Lena Dunham, the creator and star of the sitcom Girls, has signed up to write a four-issue Archie storyline that will be published next year. Mr Aguirre-Sacasa told The Daily Beast that Dunham’s plot would revolve around a reality TV programme filming in Riverdale. “It’s going to be both a quintessential Archie story and a quintessential Lena story,” he said.

Archie takes charge of the play (Archie Comic Publications)

Mr Aguirre-Sacasa’s appointment comes after Archie published a crossover comic featuring characters from Glee, as well as a series called Afterlife With Archie, in which Riverdale is invaded by zombies.

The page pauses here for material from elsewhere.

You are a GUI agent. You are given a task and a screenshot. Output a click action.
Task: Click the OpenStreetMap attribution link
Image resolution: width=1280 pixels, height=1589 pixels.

That title has had a galvanising effect on the bottom line: in 2011 and 2012, Archie Comics sold an average of 60 per cent of the copies it printed, but every issue of Afterlife has so far sold out.

Mr Aguirre-Sacasa’s first encounter with the company came in 2003, when Archie Comics issued a cease-and-desist order over his play Archie’s Weird Fantasy, which was due to open in Atlanta. The play depicted Archie coming out as gay and moving to New York. The title of the play was changed to Weird Comic Book Fantasy, and the characters renamed. In 2010, however, Archie and Co encountered Riverdale’s first openly gay resident, Kevin Keller, who now has his own bi-monthly comic. Last year, the company won a media award for the character from the Gay and Lesbian Alliance Against Defamation Award.

The company’s other comic book properties include Sabrina the Teenage Witch and Josie and the Pussycats, which have been adapted for TV and film. Mr Goldwater has said he hopes to expand the Archie Comics universe further into other media, including more movies. If he really is as great a hero as Captain America, Archie could easily be resurrected – or perhaps he’ll just come back as a zombie.